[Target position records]
◆ ◆ ◆ ◆ ◆
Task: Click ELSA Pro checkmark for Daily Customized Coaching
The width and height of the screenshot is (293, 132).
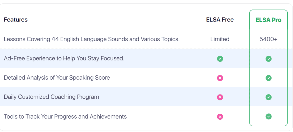Action: (268, 97)
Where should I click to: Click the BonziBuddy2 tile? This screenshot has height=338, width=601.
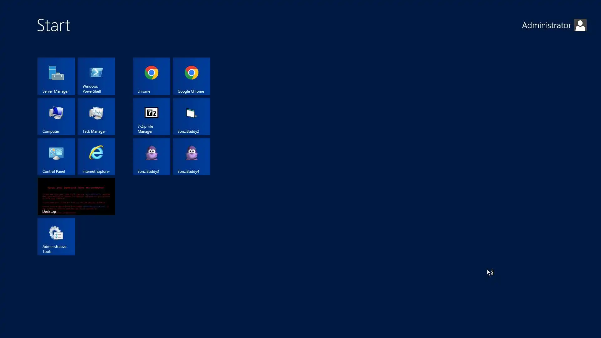192,116
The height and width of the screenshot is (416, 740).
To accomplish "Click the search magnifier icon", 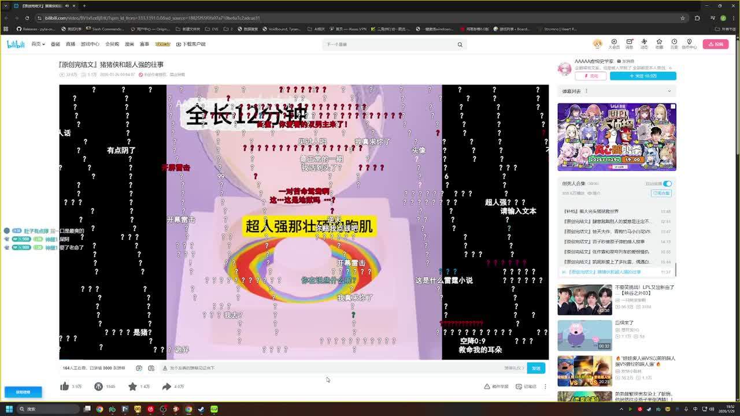I will tap(460, 44).
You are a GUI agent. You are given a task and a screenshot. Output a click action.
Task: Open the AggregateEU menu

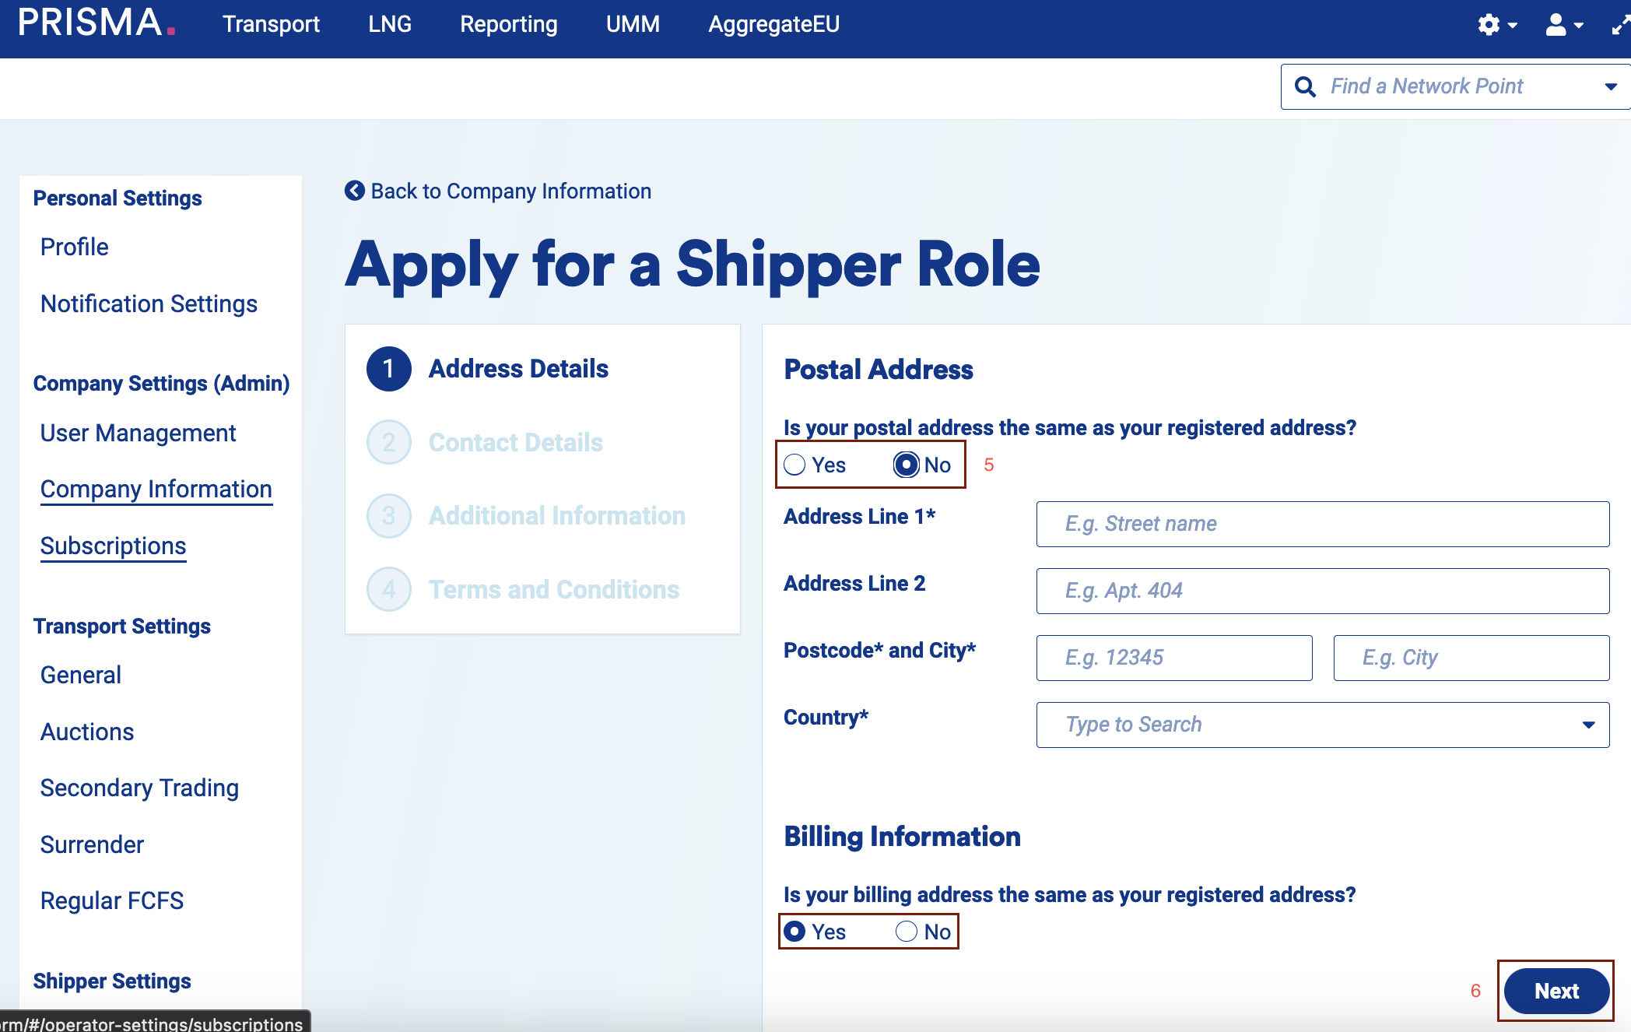pos(773,24)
◆ ◆ ◆ ◆ ◆
*Exercise aim:* Copy everything from the line containing "You are a GUI" down to the end of the items, requests included, but scale each coordinate in the answers by 1.9 and round it to a whole number, with halves rounding up. Leave the pictures out.

*Exercise answer:*
You are a GUI agent. You are given a task and a screenshot. Output a click action.
Task: Open the AggregateEU menu

pos(1469,46)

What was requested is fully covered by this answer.